■ Tasks for this exercise ■
[1] According to the Race Point Light history, in what year was the light automated?
[2] Render this sentence from the Race Point Light history in Spanish: "The children had to walk two and a half miles across soft sand to school each day."
[3] Carry the Race Point Light history forward from its final sentence.

------ Text provided

The fishing settlement at Race Point dwindled later in the 19th century. Three keepers and their families lived at the lighthouse in the two separate keeper's houses. The children had to walk two and a half miles across soft sand to school each day. In the 1930s a keeper named James Hinckley made the trip much quicker by customizing a Ford into an early dune buggy. The trip that took 75 minutes on horseback was shortened to 30 minutes.

 

Race Point is one of the windiest places on the coast. Keeper Hinckley wrote:

 

"The wind often touches a mile a minute. Some of the gusts will blow you several feet, and it's hard going. The sand is bad enough, cutting into your skin, but a combination of sand and snow is almost unbearable."

On the occasion of his retirement at the age of 70, Keeper Hinckley expressed the opinion that the government should pay a pension to lighthouse keeper's wives, who "do just as much as the men."

  

In 1957 Race Point Light was electrified. Three years later the larger Gothic Revival keeper's house was torn down and the other house was modernized. The light was automated in 1972. The Fresnel lens has been removed; there is now a solar powered VRB-25 optic. The keeper's house remained boarded up for more than 20 years after the Coast Guard left.

 

In 1995 the surrounding property, including the keeper's house and oil house, was leased to the American Lighthouse Foundation. International Chimney, the same company that has moved three New England lighthouses, repaired the roof of the keeper's house and rebuilt the chimney. Contractor Richard Davidson of Onset did a great deal of work on the interior and exterior.

------------
------ Data shown

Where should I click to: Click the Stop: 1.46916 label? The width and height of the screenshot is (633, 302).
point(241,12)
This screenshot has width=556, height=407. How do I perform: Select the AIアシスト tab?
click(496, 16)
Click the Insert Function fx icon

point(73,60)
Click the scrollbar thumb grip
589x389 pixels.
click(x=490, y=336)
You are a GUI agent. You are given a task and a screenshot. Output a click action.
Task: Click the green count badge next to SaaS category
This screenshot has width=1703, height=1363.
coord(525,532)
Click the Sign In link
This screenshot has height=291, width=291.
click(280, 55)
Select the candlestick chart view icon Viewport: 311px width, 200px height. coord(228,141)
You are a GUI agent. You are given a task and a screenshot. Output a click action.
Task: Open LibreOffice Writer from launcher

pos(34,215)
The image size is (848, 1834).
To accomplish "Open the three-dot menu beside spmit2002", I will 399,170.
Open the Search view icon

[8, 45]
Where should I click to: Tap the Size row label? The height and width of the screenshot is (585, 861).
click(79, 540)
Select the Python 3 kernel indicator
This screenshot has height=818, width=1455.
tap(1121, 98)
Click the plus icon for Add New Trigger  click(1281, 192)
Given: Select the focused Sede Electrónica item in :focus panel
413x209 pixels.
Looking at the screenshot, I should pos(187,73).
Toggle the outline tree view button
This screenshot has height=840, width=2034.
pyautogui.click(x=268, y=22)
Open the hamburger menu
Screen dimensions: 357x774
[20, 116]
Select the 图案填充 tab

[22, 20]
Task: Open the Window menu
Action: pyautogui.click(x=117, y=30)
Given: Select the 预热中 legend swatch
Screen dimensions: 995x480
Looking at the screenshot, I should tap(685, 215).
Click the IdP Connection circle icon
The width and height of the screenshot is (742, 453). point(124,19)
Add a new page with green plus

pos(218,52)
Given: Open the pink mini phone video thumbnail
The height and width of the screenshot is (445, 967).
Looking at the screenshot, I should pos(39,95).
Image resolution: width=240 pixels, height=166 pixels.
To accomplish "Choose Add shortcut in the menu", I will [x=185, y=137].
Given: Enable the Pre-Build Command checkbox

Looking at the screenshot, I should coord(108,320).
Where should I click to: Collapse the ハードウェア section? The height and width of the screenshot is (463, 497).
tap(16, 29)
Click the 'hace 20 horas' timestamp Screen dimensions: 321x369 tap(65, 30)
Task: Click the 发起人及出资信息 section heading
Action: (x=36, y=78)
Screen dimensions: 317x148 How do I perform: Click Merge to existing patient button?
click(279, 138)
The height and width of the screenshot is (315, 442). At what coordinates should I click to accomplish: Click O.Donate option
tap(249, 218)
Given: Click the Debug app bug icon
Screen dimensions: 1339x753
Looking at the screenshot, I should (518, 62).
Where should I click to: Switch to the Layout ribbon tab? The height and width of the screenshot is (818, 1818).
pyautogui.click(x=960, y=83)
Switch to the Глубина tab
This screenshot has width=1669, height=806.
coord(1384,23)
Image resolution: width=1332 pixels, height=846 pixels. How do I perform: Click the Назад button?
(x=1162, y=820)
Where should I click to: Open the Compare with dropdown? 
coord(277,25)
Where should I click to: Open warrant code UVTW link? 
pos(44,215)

------------

■ Outputs for the tasks ■
[1] 1972

[2] Los niños tenían que caminar dos millas y media sobre arena blanda para ir a la escuela cada día.

[3]
 

Volunteers renovated the interior, and the five-bedroom keeper's house opened for overnight stays. The building now has heat, hot water, flush toilets, refrigeration and a gas stove. "This is not a bed and breakfast by any means," Jim Walker, the chairman of the Cape Cod Chapter of the American Lighthouse Foundation, told the Cape Cod Times. Guests must bring their own bedding and the kitchen is shared with other guests.

Jim Walker reported a mystery in 1996. An American flag appeared on a temporary flag pole, put there by an unknown benefactor. The volunteers took the flag in for the winter, and then put it out again in spring. It was shredded in a storm, but again, a new flag mysteriously took its place. Mr. Walker would like to thank the unknown donor.

 

The Center for Coastal Studies, a marine mammal research and educational group, has leased the 1876 fog signal building. After a $45,000 renovation, their new field station was dedicated in June 1999. The station is used as a laboratory for Center for Coastal Studies research, the National Seashore and the Cape Cod Museum of Natural History.

 

The Cape Cod Chapter of the American Lighthouse Foundation raised funds for the installation of a solar electrical system for the keeper's house. Completed and dedicated in October 2003, the system supplemented a diesel engine electrical generating system. On-site demonstrations and tours are planned to show schoolchildren and other visitors to the Cape Cod National Seashore how solar power can supply electric energy to the average family home.

 

You can park at Race Point Beach and walk about 45 minutes (a little over two miles in very soft sand) to the lighthouse. Sunset at Race Point Beach is one of the Cape's most popular spectacles, and at times humpback whales can be seen from the beach. Race Point Light is still an active aid to navigation maintained by the Coast Guard.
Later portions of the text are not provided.